C’est du moins ce que révèle un sondage réalisé, au cours des derniers jours, pour le compte de la Fédération des Chambres de Commerce du Québec par l’institut de recherche sur le PME de l’Université du Québec à Trois-Rivières (UQTR) et dévoilé le 17 juin.

Selon Frédéric Laurin, économiste à l’UQTR, il y a aussi des aspects négatifs. Lanaudière a été la région des plus impactées au niveau du ralentissement engendré par la pandémie. De plus, les gens d’affaires ne prévoient pas d’investissements majeurs à court et à moyen terme. Enfin, le besoin de soutien des décideurs locaux est élevé.

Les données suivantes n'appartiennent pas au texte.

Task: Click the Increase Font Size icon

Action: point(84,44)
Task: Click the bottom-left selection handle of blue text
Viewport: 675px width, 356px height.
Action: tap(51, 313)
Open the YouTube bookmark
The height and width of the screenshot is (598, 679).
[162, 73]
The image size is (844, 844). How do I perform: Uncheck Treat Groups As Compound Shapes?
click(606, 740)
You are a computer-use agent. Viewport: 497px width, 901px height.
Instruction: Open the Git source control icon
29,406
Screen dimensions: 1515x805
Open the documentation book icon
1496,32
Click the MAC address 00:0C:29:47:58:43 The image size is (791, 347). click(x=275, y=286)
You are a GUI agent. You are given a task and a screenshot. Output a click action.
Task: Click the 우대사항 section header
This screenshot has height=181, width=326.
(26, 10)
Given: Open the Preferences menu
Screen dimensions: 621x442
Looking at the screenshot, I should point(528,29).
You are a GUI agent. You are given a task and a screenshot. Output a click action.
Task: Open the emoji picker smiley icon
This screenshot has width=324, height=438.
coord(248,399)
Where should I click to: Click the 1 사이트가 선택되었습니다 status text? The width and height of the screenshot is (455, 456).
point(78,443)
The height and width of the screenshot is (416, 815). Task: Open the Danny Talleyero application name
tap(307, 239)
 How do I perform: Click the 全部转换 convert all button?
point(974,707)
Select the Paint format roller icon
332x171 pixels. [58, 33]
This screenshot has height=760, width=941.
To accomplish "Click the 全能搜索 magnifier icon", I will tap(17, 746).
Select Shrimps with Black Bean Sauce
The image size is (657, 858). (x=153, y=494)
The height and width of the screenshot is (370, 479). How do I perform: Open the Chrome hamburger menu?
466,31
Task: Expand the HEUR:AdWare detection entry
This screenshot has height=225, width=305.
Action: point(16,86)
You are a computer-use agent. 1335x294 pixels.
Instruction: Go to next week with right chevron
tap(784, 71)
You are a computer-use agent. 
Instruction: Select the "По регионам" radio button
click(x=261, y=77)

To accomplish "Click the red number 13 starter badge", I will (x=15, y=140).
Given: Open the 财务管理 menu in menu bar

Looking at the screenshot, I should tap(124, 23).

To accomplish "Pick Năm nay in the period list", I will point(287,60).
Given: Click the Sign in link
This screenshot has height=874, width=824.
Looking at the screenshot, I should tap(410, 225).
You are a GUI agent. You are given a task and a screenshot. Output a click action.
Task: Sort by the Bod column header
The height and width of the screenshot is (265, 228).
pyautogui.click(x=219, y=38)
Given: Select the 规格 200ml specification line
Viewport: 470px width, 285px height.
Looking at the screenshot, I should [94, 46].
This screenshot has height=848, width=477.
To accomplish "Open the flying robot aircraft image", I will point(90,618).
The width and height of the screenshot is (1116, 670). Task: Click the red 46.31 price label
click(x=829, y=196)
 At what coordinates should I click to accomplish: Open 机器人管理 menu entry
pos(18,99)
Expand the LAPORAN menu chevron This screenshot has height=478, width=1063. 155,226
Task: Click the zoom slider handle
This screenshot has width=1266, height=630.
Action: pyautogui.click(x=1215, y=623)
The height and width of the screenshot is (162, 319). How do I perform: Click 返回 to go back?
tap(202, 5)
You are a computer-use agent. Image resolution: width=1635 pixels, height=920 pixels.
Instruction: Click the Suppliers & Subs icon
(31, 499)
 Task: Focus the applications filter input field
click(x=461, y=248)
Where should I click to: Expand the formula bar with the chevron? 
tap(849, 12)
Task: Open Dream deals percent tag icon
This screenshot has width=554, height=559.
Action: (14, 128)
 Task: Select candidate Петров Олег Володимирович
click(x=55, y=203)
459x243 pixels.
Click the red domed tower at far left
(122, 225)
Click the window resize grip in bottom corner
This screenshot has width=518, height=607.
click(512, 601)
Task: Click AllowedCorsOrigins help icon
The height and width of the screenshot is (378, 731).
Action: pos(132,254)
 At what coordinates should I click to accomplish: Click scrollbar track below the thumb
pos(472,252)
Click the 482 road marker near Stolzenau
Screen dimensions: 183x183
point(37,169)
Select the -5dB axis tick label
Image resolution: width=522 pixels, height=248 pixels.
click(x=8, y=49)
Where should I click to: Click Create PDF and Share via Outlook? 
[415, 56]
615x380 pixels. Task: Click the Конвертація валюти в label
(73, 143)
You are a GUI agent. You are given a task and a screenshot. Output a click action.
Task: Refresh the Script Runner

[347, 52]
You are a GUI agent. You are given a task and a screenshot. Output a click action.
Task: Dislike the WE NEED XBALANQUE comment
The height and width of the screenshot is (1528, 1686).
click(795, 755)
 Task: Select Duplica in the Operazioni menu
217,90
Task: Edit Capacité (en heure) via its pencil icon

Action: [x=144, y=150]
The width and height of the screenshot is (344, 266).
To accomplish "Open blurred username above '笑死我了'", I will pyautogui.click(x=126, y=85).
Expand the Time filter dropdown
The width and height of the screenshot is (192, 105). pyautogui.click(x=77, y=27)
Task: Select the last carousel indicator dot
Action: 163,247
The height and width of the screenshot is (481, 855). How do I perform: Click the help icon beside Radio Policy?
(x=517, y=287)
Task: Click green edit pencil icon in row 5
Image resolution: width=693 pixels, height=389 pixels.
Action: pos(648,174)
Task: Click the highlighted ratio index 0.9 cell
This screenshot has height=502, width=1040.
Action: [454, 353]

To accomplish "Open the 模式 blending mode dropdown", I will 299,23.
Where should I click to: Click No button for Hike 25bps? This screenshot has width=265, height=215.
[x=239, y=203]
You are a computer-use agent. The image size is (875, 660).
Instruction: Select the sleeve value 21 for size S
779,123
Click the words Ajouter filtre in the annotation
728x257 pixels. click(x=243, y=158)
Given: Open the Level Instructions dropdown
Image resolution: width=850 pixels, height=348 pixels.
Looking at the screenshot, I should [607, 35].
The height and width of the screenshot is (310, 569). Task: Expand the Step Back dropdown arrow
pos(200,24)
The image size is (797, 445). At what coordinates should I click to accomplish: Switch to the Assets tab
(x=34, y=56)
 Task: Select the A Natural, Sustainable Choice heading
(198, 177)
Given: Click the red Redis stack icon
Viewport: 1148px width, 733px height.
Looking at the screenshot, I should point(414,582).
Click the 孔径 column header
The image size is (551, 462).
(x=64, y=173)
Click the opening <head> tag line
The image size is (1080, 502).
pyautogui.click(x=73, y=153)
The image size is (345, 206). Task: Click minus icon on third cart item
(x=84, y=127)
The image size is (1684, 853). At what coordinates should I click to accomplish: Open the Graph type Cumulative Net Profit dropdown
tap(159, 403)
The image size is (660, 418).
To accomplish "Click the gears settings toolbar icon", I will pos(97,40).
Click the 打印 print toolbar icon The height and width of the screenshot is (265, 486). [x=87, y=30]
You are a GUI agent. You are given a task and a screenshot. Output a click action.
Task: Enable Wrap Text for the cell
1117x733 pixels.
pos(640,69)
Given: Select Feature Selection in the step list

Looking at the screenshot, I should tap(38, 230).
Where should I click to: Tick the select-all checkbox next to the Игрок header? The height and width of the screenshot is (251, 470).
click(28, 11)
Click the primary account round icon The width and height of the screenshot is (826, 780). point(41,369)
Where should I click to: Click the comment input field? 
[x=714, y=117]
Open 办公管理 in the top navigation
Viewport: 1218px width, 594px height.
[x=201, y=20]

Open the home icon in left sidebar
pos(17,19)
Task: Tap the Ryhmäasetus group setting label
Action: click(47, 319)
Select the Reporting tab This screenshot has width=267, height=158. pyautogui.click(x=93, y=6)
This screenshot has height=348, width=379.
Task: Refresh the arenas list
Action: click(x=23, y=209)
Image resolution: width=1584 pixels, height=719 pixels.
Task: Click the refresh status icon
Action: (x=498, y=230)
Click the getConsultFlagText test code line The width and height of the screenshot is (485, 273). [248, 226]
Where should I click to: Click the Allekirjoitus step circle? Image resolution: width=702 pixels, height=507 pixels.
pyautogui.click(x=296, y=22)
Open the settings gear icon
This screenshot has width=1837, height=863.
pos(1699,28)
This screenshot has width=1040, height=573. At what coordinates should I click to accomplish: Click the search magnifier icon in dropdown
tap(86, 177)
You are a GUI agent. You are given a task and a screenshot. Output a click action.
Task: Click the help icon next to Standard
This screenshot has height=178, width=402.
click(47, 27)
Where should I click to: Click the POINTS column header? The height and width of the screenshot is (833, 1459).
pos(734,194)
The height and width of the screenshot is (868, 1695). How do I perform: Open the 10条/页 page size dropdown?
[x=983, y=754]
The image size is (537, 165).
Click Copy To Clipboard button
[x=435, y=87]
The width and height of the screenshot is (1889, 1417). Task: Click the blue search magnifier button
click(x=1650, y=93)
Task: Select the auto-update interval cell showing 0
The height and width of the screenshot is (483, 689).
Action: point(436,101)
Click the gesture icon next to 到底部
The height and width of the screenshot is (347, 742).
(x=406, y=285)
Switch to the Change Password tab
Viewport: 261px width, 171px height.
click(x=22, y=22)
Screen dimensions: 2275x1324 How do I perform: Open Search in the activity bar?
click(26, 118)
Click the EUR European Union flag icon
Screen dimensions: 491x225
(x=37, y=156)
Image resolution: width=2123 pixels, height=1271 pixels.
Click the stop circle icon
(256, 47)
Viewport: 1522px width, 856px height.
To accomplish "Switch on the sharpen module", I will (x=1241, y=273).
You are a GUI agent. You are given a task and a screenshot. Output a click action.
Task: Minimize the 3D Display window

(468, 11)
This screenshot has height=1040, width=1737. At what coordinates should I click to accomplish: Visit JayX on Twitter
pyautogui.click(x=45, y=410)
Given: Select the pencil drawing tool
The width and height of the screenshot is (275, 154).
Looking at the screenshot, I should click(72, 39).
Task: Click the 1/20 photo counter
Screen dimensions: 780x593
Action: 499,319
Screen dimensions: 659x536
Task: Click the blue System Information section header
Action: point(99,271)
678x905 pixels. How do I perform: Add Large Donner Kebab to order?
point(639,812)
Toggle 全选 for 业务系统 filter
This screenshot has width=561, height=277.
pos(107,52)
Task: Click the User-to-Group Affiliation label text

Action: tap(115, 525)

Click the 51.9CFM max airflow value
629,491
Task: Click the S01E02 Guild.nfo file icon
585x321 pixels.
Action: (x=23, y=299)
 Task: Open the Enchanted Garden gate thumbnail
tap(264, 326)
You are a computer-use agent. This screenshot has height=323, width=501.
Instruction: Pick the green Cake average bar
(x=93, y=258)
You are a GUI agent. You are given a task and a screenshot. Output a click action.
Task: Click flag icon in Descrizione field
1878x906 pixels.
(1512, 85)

« Ce que les entreprises craignent, c’est des pertes de contrats qui arriveraient à l’automne car actuellement, ils terminent leurs contrats et ont peur que ça ne rentre plus dans les prochains mois. Une fois que tous les gens retourneront au travail, ça devrait bien aller », a précisé M. Laurin, lors d’un webinaire présenté par la Chambre de Commerce du Grand Joliette.

Selon M. Laurin, tous les secteurs à services qui peuvent travailler à distance devraient bien s’en sortir. De plus, le moral des entreprises d’ici est plus élevé que celui des autres régions. Il y aussi propension à mettre des œuvres stratégiques de transformation et d’adaptation à la crise.

Pour l’économiste, le communauté d’affaires locale et les Chambres de Commerce est une source d’aide et de soutien important.